The Count looked at her for a moment in silence, and then he said very deliberately,

"I am afraid the truth about me is known to all those good enough to concern themselves with my affairs. I am sure, for instance, that your Polish friend is well aware of it! You see before you a man who has lost every penny he owned in the world, who does not know how to work, and who is living on the charity of relations."

Sylvia had never heard such bitter accents issue from human lips before.

"The horse you saw me ride this morning," he went on in a low tone, "is not my horse; it belongs to my brother-in-law. It is sent for me every day because my sister loves me, and she thinks my health will suffer if I do not take exercise.
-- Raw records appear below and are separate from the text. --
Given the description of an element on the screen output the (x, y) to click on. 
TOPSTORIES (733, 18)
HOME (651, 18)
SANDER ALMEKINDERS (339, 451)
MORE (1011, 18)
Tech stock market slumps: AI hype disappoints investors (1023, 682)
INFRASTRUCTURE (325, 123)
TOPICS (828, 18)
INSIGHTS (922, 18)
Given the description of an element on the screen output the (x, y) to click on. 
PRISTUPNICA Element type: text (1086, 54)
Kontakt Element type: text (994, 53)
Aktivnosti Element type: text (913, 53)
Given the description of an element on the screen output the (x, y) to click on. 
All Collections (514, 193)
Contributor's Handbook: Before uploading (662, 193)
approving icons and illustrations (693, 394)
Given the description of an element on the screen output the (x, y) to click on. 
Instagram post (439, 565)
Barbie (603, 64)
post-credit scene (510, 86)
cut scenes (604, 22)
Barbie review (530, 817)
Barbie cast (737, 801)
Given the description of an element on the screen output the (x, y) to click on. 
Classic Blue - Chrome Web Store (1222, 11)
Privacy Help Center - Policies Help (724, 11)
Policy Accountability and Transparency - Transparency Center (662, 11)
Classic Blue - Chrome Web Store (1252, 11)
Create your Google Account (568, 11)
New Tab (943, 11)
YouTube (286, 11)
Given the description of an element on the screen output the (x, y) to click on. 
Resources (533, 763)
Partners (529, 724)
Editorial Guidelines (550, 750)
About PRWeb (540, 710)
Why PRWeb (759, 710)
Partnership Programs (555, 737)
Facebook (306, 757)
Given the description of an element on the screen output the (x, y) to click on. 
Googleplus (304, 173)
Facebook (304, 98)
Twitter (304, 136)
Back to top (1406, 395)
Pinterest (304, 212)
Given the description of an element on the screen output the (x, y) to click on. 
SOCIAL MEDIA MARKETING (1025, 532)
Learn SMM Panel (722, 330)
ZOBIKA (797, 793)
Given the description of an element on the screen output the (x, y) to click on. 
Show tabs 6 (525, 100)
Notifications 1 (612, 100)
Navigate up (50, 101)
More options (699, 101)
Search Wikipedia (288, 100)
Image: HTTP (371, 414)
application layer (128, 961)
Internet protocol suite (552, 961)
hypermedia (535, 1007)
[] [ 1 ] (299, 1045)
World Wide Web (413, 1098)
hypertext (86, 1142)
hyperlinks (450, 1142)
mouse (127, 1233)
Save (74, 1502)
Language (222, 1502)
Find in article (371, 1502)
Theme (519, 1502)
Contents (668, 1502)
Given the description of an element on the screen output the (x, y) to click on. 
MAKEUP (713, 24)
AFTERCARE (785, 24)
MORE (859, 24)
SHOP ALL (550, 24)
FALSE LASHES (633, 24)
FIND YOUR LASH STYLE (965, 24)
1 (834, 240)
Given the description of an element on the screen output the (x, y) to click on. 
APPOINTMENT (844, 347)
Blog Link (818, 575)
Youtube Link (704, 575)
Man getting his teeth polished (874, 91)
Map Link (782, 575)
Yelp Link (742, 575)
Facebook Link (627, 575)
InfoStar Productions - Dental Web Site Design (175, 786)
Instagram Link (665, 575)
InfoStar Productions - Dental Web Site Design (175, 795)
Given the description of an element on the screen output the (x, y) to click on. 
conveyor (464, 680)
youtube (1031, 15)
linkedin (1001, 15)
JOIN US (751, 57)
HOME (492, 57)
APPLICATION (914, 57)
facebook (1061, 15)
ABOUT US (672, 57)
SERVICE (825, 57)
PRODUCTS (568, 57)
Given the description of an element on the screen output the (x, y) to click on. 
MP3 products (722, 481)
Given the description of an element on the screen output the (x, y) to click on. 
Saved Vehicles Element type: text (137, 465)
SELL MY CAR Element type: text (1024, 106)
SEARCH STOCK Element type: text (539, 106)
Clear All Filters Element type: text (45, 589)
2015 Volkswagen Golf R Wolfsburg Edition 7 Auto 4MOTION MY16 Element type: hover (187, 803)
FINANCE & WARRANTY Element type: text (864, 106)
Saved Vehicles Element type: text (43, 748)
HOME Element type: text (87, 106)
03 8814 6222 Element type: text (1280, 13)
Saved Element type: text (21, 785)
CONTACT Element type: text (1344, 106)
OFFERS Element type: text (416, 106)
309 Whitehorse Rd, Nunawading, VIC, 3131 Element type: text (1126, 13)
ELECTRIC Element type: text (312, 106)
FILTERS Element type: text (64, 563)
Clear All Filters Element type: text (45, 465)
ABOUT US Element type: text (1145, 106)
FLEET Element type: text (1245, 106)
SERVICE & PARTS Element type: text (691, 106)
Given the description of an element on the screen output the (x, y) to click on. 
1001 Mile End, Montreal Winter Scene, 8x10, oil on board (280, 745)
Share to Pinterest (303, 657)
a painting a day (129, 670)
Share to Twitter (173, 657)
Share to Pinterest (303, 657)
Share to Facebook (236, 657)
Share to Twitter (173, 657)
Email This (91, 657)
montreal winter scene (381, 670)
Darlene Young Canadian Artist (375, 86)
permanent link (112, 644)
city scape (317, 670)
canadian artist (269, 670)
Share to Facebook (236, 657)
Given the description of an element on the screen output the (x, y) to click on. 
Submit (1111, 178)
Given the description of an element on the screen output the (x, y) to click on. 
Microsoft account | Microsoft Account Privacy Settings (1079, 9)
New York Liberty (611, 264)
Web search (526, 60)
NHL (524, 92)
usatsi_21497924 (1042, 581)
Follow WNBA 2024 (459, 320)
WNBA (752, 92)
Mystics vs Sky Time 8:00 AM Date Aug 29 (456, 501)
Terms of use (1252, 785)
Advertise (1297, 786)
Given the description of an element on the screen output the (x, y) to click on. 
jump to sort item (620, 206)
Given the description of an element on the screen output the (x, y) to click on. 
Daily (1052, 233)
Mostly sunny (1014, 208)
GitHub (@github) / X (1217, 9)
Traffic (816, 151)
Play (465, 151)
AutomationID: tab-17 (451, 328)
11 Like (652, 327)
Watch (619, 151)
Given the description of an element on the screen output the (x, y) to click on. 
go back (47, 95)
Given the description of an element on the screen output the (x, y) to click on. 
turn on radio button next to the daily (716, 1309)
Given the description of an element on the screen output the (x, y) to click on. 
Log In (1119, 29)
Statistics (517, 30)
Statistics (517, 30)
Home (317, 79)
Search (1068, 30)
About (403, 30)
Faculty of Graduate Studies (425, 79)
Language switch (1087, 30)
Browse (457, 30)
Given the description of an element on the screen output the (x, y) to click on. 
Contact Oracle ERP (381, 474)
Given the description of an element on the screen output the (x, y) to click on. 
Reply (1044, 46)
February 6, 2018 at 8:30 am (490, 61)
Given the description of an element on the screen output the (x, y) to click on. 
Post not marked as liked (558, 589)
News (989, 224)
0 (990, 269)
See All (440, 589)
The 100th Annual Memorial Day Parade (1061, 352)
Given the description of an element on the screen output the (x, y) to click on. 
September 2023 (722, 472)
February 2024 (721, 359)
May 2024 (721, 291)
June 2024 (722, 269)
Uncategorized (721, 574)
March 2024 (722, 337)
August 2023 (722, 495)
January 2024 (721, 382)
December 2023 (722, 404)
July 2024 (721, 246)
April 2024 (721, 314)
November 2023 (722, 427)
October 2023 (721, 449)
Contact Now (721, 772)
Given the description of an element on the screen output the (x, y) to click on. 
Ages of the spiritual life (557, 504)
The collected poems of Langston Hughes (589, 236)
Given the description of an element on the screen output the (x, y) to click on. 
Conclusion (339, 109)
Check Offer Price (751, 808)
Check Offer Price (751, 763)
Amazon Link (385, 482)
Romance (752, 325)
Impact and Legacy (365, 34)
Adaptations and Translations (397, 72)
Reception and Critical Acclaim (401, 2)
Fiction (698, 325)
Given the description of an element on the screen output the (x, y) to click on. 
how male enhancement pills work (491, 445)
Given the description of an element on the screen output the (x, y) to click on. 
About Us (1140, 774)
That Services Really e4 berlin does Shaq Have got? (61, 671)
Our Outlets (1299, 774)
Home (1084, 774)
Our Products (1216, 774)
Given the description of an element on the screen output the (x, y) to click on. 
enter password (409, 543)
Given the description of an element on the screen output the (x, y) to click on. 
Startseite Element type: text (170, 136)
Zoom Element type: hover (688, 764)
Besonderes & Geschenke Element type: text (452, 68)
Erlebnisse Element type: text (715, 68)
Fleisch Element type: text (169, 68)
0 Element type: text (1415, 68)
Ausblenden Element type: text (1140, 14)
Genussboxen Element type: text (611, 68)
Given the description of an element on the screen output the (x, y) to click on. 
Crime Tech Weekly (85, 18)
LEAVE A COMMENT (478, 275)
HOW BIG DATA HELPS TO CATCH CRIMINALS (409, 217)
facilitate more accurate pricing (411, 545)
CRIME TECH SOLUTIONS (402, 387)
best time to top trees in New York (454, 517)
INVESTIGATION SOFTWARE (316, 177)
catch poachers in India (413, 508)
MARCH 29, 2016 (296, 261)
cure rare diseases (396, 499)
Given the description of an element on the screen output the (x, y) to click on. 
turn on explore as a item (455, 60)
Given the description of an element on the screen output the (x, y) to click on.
My brother-in-law did not give me the horse, though he is the most generous of human beings, for he feared that if he did I should sell it in order that I might have more money for play."

There was a long, painful pause, then in a lighter tone the Count added, "And now, au revoir, Madame, and forgive me for having thrust my private affairs on your notice! It is not a thing I have been tempted ever to do before with one whom I have the honour of knowing as slightly as I know yourself."

Sylvia went upstairs to her room. She was touched, moved, excited. It was quite a new experience with her to come so really near to any man's heart and conscience.

Life is a secret and a tangled skein, full of loose, almost invisible threads. This curiously intimate, and yet impersonal conversation with one who was not only a stranger, but also a foreigner, made her realise how little we men and women really know of one another. How small was her knowledge, for instance, of Bill Chester—though, to be sure, of him there was perhaps nothing to know. How really little also she knew of Anna Wolsky! They had become friends, and yet Anna had never confided to her any intimate or secret thing about herself. Why, she did not even know Anna's home address!

Sylvia felt that there was now a link which hardly anything could break between herself and this Frenchman, whom she had never seen till a week ago. Even if they never met again after to-day, she would never forget that he had allowed her to see into the core of his sad, embittered heart. He had lifted a corner of the veil which covered his conscience, and he had done this in order that he might save her, a stranger, from what he knew by personal experience to be a terrible fate!